Son varias las enfermedades que se pueden contraer si no se consumen ciertas vitaminas durante el crecimiento. Pero se pueden prevenir con una adecuada alimentación que las proporcione.

El beriberi, es otra de esas enfermedades de deficiencia, afecta el apetito y el aparato digestivo y el sistema nervioso.

Se debe a falta de la vitamina B, que se encuentra presente en la leche materna y de vaca, la yema de huevo, las verduras y la mayor parte de las frutas y cereales de grano íntegro, de modo que las criaturas que consumen la cantidad habitual de esos alimentos quedan protegidas, como también lo están los niños de pecho cuyas madres consumen la ración acostumbrada de dichas substancias.

La xeroftalmía.
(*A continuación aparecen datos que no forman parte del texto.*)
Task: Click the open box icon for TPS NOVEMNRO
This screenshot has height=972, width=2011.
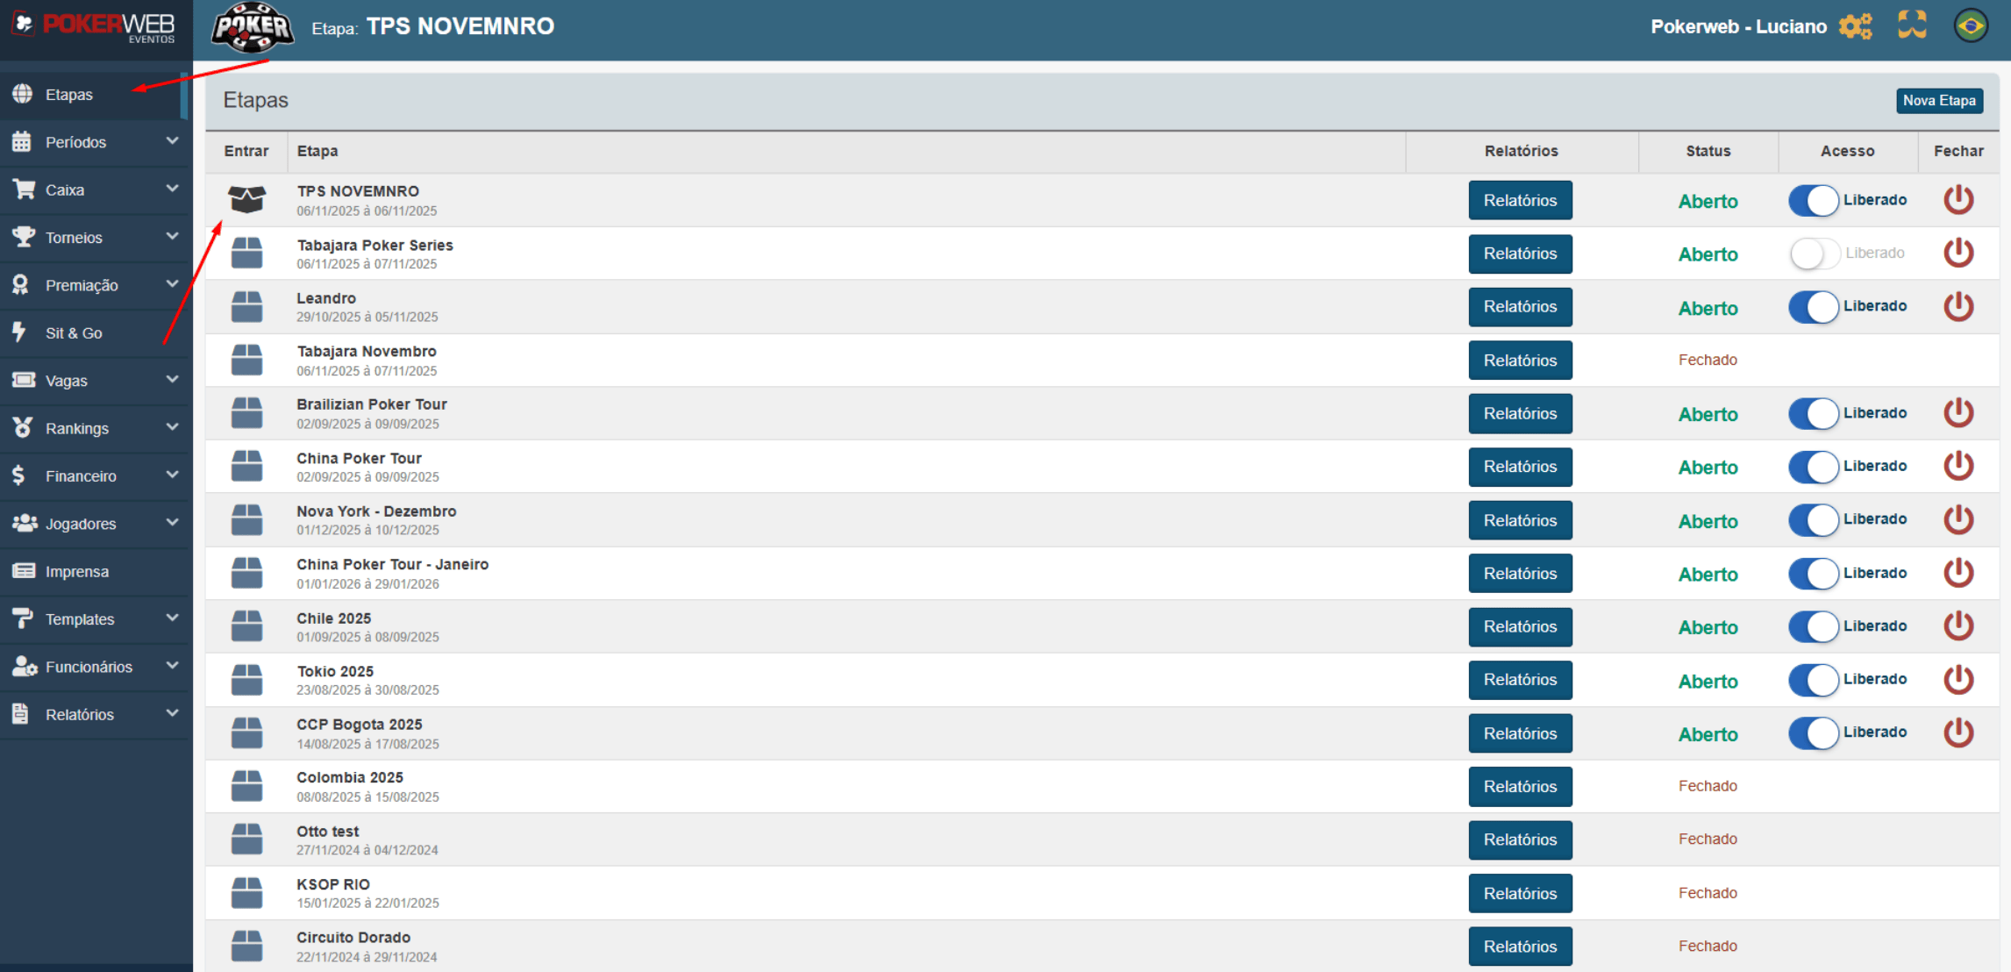Action: pyautogui.click(x=246, y=200)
Ciertas anomalías de los ojos tienen por causa el consumo de insuficientes cantidades de vitamina A. En ellas pueden tener lugar alteraciones en el interior de los ojos (la retina) lo cual provoca ceguera nocturna, o en el exterior (la córnea), lo cual destruye el tejido de ésta (xeroftalmía). 

La vitamina A se encuentra en el aceite de hígado de bacalao y de otros peces, en la mantequilla (pero no en las grasas vegetales), y en las verduras o tubérculos amarillos y otras varias legumbres y frutas. Las criaturas que toman aceite de hígado de bacalao en las dosis recomendadas quedan ampliamente protegidas.

La pelagra, enfermedad debida a deficiencias alimenticias, es rara en las criaturas, y en circunstancias habituales, la leche de pecho y la de vaca protegen al lactante contra este mal.